Yesterday's date always reminds me of the time I took my kids to see the World Trade Centers when they still were kids. They were about 3 hours south / west of where we live but we did not go there from home, we stopped there on the way home from Florida.

We were on a family vacation, having driven to FL, and hit the usual tourist traps as well as all the grandparents, who were living there at the time. My wife's parents live near Tampa and while we were in that city, my father- in- law mentioned that there was a new 'high- rise' building and pointed it out to us. I made what I thought was a mildly amusing reference, calling it a 'skyscraper', which of course both of my kids picked up on and though I was serious (the building was nine stories tall, perhaps tall by FL standards but real skyscrapers have urinals deeper than that).
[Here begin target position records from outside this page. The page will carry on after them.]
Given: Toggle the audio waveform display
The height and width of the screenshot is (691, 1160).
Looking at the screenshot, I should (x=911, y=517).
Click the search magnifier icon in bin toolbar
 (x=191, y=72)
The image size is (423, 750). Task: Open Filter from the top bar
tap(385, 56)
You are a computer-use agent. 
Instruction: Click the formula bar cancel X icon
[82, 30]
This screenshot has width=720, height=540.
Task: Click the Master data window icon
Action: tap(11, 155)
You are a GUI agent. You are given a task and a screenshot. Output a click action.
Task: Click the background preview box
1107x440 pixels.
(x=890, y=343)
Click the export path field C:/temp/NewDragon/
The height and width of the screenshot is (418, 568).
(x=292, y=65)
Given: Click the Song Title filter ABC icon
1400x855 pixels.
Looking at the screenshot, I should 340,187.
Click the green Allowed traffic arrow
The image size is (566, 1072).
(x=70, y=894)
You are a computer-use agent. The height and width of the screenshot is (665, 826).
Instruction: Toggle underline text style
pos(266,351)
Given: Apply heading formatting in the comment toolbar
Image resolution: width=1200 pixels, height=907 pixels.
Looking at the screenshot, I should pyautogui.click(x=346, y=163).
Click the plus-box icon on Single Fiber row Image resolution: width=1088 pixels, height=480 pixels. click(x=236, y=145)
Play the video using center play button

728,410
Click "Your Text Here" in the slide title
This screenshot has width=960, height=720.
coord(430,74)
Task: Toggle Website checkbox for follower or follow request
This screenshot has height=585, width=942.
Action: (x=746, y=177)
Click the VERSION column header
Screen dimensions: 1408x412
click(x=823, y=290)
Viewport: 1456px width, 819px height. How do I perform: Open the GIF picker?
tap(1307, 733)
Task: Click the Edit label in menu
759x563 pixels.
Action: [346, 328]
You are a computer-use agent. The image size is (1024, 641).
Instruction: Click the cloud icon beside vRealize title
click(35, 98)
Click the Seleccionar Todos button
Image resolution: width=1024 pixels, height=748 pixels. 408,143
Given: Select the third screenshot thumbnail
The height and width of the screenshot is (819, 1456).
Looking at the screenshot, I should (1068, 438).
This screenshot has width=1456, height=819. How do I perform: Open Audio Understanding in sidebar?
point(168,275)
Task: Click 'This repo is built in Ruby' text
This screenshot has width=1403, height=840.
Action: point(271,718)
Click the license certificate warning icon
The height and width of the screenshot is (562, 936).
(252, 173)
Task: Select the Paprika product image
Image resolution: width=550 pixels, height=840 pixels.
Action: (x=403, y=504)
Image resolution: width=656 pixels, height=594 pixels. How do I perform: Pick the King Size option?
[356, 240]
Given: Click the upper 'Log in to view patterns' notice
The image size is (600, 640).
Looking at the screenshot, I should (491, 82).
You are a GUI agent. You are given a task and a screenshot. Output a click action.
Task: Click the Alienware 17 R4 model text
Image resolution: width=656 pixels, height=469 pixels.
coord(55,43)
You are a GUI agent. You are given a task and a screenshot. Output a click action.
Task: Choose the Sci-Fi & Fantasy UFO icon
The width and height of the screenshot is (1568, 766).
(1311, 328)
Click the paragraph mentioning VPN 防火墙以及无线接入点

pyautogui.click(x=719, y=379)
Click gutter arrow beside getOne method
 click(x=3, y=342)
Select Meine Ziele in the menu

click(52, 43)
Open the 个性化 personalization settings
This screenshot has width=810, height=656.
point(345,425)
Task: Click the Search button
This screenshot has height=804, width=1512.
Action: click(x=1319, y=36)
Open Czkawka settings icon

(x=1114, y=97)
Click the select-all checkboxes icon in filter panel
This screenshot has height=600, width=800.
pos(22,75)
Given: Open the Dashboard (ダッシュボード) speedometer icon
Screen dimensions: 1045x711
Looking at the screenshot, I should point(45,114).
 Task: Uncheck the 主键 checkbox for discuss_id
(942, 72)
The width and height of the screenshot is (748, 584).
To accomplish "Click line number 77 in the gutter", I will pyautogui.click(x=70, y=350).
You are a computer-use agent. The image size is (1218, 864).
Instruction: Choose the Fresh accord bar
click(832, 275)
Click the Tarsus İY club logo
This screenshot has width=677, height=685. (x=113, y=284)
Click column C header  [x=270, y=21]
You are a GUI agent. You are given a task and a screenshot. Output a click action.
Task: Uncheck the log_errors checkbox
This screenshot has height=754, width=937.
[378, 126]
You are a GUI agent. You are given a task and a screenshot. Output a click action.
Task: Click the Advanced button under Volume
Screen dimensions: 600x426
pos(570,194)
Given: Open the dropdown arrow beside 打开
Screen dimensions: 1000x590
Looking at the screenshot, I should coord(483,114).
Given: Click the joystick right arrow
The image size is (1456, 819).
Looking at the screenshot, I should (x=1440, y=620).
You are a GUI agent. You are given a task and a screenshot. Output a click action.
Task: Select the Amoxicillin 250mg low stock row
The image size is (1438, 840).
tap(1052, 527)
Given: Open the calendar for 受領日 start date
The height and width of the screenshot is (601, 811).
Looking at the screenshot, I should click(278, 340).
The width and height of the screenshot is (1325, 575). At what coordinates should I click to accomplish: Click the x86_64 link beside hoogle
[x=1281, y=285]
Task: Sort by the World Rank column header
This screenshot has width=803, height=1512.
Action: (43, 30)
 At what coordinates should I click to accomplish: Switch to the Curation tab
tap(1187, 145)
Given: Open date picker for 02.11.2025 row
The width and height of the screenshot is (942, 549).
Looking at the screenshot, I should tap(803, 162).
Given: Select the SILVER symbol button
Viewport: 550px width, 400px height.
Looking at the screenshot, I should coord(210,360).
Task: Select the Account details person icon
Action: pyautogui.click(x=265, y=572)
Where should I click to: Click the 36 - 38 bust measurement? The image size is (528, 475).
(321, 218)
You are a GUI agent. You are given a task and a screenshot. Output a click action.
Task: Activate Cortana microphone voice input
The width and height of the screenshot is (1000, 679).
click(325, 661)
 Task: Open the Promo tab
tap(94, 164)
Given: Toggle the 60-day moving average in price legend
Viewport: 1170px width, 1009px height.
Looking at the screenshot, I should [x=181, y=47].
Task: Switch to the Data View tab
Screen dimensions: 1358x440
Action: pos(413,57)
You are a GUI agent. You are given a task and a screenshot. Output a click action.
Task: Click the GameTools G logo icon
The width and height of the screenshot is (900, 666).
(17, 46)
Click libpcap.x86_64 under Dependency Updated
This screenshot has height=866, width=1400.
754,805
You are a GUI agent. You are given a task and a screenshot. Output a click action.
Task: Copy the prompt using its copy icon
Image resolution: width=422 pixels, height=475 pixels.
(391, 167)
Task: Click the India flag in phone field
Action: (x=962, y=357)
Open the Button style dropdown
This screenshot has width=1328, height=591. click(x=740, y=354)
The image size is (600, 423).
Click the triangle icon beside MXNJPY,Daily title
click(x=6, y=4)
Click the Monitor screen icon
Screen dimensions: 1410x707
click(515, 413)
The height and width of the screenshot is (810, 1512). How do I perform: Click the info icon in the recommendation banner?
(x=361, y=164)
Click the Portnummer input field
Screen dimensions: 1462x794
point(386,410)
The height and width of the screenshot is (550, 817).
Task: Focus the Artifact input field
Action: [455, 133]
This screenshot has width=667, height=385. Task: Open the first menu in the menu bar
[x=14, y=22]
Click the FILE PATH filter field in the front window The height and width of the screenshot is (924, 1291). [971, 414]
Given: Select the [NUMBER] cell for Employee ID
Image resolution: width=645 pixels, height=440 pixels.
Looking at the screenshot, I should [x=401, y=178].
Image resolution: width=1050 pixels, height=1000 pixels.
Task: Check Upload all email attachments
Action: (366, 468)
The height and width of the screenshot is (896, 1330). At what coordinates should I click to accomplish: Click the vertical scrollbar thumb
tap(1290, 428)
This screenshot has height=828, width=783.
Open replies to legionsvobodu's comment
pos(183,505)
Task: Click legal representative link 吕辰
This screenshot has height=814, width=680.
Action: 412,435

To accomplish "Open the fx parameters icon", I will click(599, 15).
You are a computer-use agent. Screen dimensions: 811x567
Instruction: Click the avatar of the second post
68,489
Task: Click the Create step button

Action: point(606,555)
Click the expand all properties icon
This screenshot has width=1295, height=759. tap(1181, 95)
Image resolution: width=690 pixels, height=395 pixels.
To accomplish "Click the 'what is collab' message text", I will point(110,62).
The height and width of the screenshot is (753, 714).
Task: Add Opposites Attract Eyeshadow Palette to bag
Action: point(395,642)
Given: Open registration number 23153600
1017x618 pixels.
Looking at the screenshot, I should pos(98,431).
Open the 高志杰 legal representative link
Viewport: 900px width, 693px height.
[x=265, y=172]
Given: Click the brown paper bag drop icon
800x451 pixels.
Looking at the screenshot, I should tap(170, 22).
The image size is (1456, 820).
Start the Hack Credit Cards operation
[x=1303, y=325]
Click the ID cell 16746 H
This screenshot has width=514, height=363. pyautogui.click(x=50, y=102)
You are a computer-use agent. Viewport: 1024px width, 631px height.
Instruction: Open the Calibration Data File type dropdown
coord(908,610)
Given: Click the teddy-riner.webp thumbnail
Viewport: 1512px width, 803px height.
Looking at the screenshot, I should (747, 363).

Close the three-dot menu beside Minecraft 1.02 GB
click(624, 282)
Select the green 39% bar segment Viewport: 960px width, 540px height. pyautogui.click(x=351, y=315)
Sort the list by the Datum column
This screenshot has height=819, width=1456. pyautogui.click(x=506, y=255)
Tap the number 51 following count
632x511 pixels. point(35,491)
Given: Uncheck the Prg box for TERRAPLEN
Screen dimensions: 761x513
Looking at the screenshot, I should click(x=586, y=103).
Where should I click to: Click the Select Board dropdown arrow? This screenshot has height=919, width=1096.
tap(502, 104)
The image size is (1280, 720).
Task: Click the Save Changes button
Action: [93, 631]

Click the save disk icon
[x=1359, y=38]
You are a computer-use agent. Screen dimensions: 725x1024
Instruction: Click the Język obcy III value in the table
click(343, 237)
Opps. So I told them if it worked out, we would stop at a place on the way home and I would show them a skyscraper.....

We were headed home, closing in on New York City in the wee early hours of a Sat. morning, and it looked like the timing would work out right for us to be in Battery Park around sunrise. So we woke the kids up and told them we were going to NYC to see a skyscraper. They were around 6 and 9 or so at the time and had never been to NYC or any other large (tall) city. We crossed under the Hudson using one of the tunnels and they were IMMENSELY impressed with that; I guess they had never driven under a river before either :-)  Anyway, after diddling through the bottom of Manhattan for a bit, I pulled up as close as I could get to one of the World Trade Centers (I do not remember which one) and had both kids look out the rear window to look up at the top of the building. Of course they could not see the top of the building as it just sort of fades away into the distance being that close, and it was not full daylight yet anyway. So we all got out of the car and again, I had them look to see the top of the building.... and they still could not do so. Finally, we walked a ways away from the buildings and tried it again and still we could not see the tops of either tower, at which point I said THAT is a SKYSCRAPER! The pups were impressed and both have told me as adults they still remember that visit. We all piled back into the car and they got to see both The Empire State and The Chrysler buildings, as well as being able to see the entire NYC skyline as the sun came up.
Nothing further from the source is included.